We are leaders in data augmentation and decision optimisation, specialising in big data solutions across the full gamut of modern data problems.

Frisk is laser-focussed on bringing clarity to data and we offer the RegTech sector a flexible approach and competitive solution that can be deployed as a managed service or SaaS model.

Recently, our Chief Architect, Jesse Budgen spoke at an event hosted by the The RegTech Association for the Customer Owned Banking Association (COBA) about harnessing data from disparate sources to produce actionable insights for the RegTech sector.

Jesse talked about Frisk’s journey since 2008 and our core product, FISC (Flexible Index and Search Capability), but the focus of his presentation was some insight into the development and deployment of the Bespoke Identity Index (BII) for the Australian Tax Office.

A summary of the presentation is below:

 

Frisk was founded in 2008 to deliver a modern search engine experience for content on file shares. It was a simple idea that resonated with business users because they got a powerful, instant response across what was previously dark data for them.

Frisk’s capabilities grew to encompass auditing, risk and compliance use cases. We soon realised two things:

  • Scaling this up to meet the needs of medium to large customers filled a real gap, especially once we started connecting to big customer databases and integrating notes and files across multiple data silos.
  • We found that search and index quickly grew into machine learning, AI and natural language processing – a trend we noticed among our client’s but is also in the competitive landscape. Solutions in this space are often the main lens through which non-technical users consume the output from a range of modern data science techniques.

We therefore re-developed our core product FISC (Flexible Index and Search Capability) to be flexible and configurable to suit a range of use cases.

FISC is an end-to-end solution and we re-use reliable components with flexible configuration to connect data silos, extract text efficiently and present non-technical users with an intuitive interface. Users see a bespoke solution even though every detail is either standard or config driven.

Parts of the FISC pipeline can be integrated with other tools – including in-house data science capabilities – yet we also offer the whole pipeline and guarantee amazing performance and uptime.

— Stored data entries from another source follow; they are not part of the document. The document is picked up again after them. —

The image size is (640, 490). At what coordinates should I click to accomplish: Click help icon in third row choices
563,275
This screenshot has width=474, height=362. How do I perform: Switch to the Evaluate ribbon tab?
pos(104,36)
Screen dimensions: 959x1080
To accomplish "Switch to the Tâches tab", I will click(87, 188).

The process of getting data into the indexer is a core part of the FISC offering. It manages a constant stream of mixed content linked by various fields so that the right data can be written to the index incrementally, accommodating systems with batch loads as well as real time systems.

Our security model is enforced at the index level and can align with clients’ existing permission systems. One of the ways FISC filters data in real-time is by auditing fragments of content as it goes through the data pipeline to the indexer. Users may only have access to some data in an index – if that’s the case, then that’s all they’ll ever see.

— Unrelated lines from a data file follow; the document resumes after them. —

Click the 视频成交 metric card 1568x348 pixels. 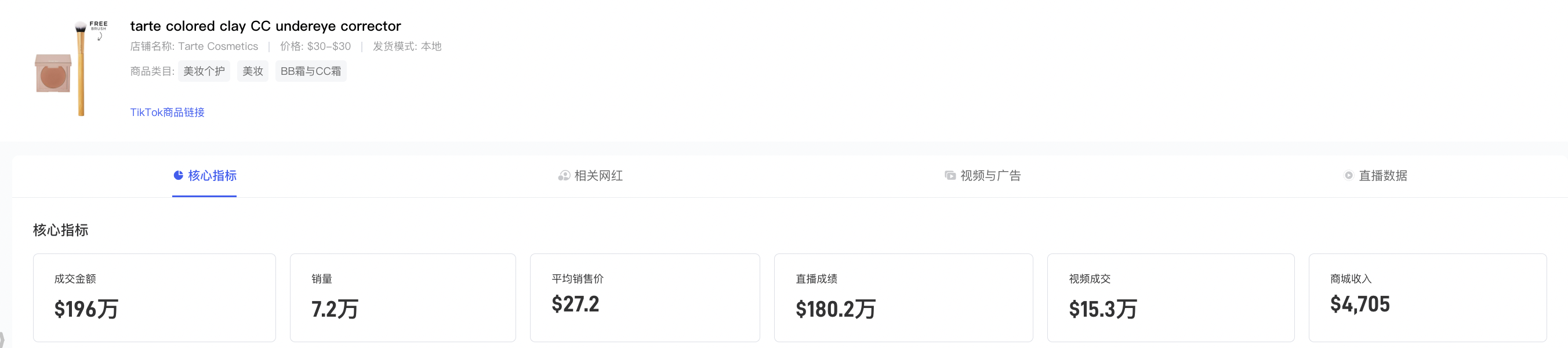(x=1171, y=297)
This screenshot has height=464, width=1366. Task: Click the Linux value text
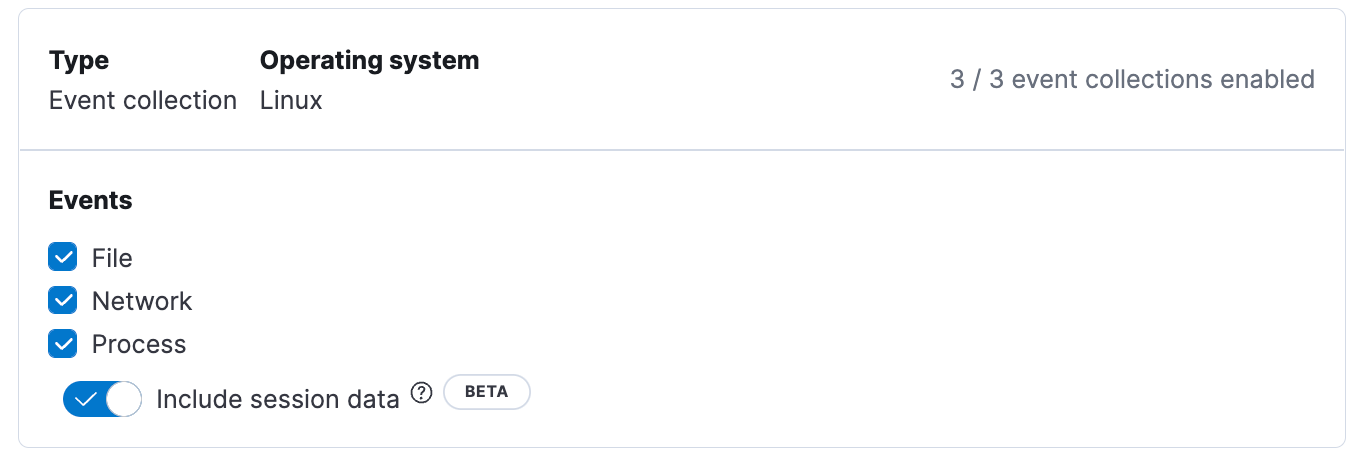coord(291,100)
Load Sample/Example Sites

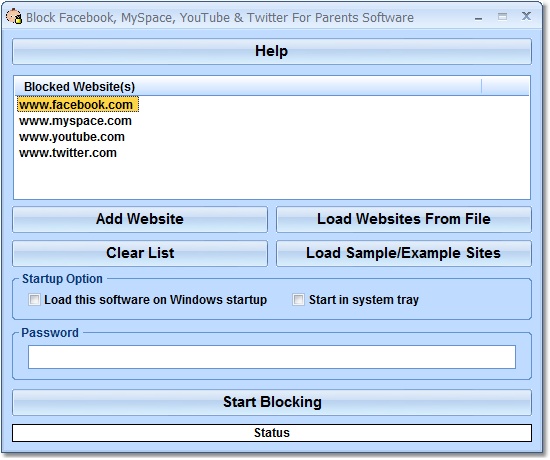(404, 253)
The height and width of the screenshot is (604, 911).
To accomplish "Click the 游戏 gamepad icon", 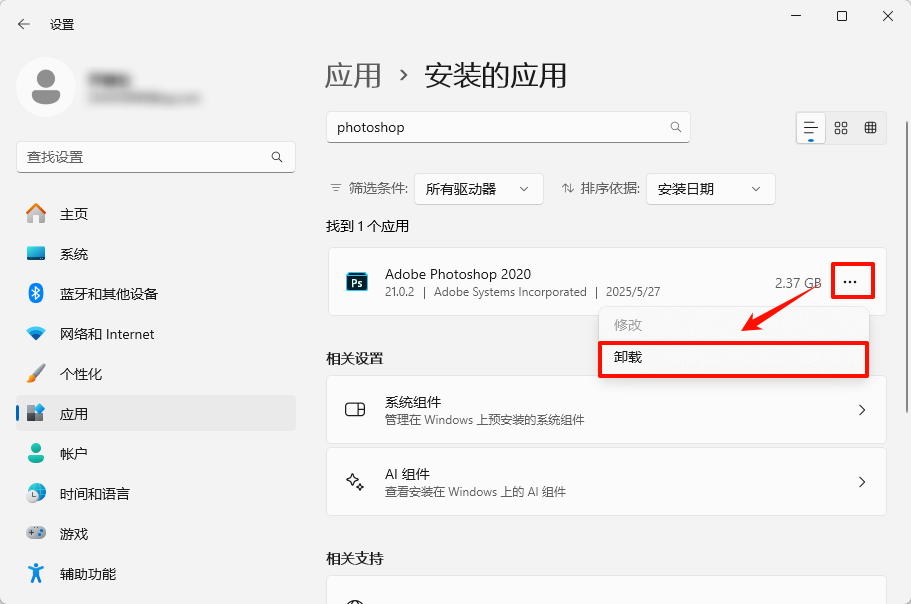I will [38, 533].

Our experience over the last 6 years has seen us provide both tactical and production solutions across various datasets in the Australian Tax Office. The FISC solution has been used on small datasets with really targeted use cases, right through to a customer database with over 1 billion pieces of full-text searchable content, all via a single flexible user interface.

We were therefore well prepared when the ATO’s intelligence analysts came to Frisk with a broader problem:

 

Incomplete data across many channels can be a rich source of intelligence, but when traditional systems require an exact match, how can analysts make use of this data?”

 

We were challenged to find solutions to two key questions:

  1. How can they automate the process of finding possible fragments of data across all of the analyses they’ve conducted?
  2. How can they find the low quality data entries that might contradict what the structured view of this data is telling them?

 

Whilst working with the analysts to dive deeper into the needs, it was evident that they didn’t want to rely on ad-hoc jobs with their data science teams, they required a flexible interface, configured to enable them to focus on business problems and improve their efficiency.

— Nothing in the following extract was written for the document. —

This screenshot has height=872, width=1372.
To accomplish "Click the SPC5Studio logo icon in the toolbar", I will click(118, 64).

Frisk’s approach to these kinds of requests is to develop general features (if required) that we can add to our core product and then deliver a new configuration that is scalable, efficient and easy to use.

This is where we introduced the Bespoke Identity Index (BII). Upon Release 1, BII was heralded as a significant improvement on capabilities for the intelligence analysts with sub-second search allowing them to get self-service results on questions that previously took them a week or two.

For the first release, we used automated tools to generate a massive test database of identity fragments with randomised spelling mistakes and partially overlapping content. Loading this into our standard data pipeline we identified the need for a loose schema to accommodate the data and a way of applying spelling suggestions to expand the fuzzy matching capability of our existing search algorithm.

As a result, ATO data teams now load their analysis/insights into a Hadoop environment at any time. They can be very specific with fields like street name, suburb or passport number when they have high confidence data, but they can just as easily roll up imperfect data into general address and identifier fields. The data is ingested automatically by the FISC pipeline, enabling the intelligence analysts to search as generally or as specifically as they want.

Release 1 was delivered in just a couple of months whilst ensuring we met the ATO’s high standards in regards to security, audit logging and transparent testing schedules.

The upcoming BII release 2 will introduce a nearest neighbour algorithm to improve the suggestions based on the latest natural language data science theories. It will also have enhanced reporting and data export capabilities, in order to leverage graph and linked data services.

Data problems don’t need to be of the same scale as the ATO’s to achieve a positive ROI when engaging Frisk. We can provide effective solutions to SME through to large corporate/government businesses and we provide unbiased vendor agnostic recommendations about the way client’s data could optimally drive better decisions.

15 December, 2020